Pero la balorda -como la llamaba Leonora Galigai- no prestó la menor atención al joven español, y no vio en él más que un insignificante oficial de fortuna, un subalterno sin porvenir. ¿Diose cuenta, al menos, de la pasión real o fingida del señor de Alvimar? La historia no lo dice, y el mismo Alvimar no lo supo nunca.
No es aventurado suponer que aquel hombre hubiera podido gustar, por su gracia y por los encantos de su persona, en el caso de que Concini no hubiera ocupado los pensamientos de la regente. Concini había partido de más bajo y no poseía la mitad de su inteligencia. Pero Alvimar llevaba en sí un obstáculo para alcanzar la elevada fortuna de los cortesanos, un obstáculo que su ambición no lograba vencer.
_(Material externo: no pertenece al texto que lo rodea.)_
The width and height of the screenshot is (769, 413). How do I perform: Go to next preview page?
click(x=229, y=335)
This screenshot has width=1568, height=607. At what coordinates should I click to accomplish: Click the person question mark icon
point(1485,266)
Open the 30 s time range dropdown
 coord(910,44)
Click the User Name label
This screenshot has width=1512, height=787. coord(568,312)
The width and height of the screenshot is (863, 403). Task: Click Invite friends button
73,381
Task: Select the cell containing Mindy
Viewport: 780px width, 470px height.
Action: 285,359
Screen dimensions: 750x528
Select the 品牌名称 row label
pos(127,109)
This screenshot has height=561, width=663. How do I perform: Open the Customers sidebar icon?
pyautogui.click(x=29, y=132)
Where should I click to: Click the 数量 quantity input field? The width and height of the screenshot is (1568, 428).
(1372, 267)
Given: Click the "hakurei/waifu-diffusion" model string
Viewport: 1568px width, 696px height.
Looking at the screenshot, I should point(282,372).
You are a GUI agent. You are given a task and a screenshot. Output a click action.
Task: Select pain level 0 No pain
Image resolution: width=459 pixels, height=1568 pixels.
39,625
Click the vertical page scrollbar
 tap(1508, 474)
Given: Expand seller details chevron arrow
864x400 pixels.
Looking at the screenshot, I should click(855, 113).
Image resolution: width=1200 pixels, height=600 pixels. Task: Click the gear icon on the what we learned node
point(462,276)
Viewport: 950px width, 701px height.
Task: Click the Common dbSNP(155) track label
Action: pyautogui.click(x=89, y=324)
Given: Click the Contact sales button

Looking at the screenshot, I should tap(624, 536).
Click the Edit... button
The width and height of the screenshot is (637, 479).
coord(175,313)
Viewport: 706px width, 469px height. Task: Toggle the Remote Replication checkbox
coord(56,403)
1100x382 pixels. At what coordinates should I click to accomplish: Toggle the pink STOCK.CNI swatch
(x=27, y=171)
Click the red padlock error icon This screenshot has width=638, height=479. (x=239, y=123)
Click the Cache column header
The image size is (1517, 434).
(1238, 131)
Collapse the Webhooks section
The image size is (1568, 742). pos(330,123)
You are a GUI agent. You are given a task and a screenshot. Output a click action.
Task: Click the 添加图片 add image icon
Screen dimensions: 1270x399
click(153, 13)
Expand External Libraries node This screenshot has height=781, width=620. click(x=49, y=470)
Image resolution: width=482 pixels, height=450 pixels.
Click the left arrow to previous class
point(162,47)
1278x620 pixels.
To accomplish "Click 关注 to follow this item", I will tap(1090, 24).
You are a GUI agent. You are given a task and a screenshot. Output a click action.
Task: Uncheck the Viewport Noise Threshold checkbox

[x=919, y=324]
Era un católico exaltado y tenía todos los defectos de los malos católicos de la España de Felipe II. Era desconfiado, inquieto, vengativo, implacable; sin embargo, poseía la fe; pero era una fe sin amor y sin luz, una creencia falseada por los odios y las pasiones de una política que se identificaba con la religión, «para disgusto de un Dios bueno e indulgente, cuyo reino es menos de este mundo que del otro». Si comprendemos bien el pensamiento de un autor contemporáneo de esta historia, al cual consultamos de vez en cuando, esto se refiere al Dios cuyas conquistas deben hacerse en el mundo moral, por la caridad, y no en el mundo físico, por la violencia.
No sabemos si Francia no hubiera sufrido un poco el régimen de la Inquisición en el caso de que el señor de Alvimar se hubiera apoderado del corazón y del espíritu de la regente; pero no ocurrió tal cosa, y Concini, cuyo crimen fue el no haber nacido bastante gran señor para tener derecho a robar y a saquear tanto como un verdadero gran señor de aquellos tiempos, siguió siendo hasta su trágica muerte el árbitro de la política indecisa y venal de la regente.
Después del asesinato del mariscal de Ancre, Alvimar, que se había comprometido gravemente sirviéndole en el asunto del Sargento de París, se vio obligado a desaparecer, para no verse envuelto en el proceso de la Leonora.
Bien hubiera querido introducirse poco a poco en el servicio del nuevo favorito, el favorito del rey, monsieur De Luynes; pero no supo arreglárselas para ello. Aunque no era más escrupuloso «que cualquier cortesano de su tiempo», comprendió que no se podría doblegar a los usos de la política regia, que quería y debía hacer grandes concesiones a los calvinistas, siempre que pudiera esperarse con ello comprar la sumisión de los príncipes que explotaban la religión de los reformados para la conveniencia de su ambición.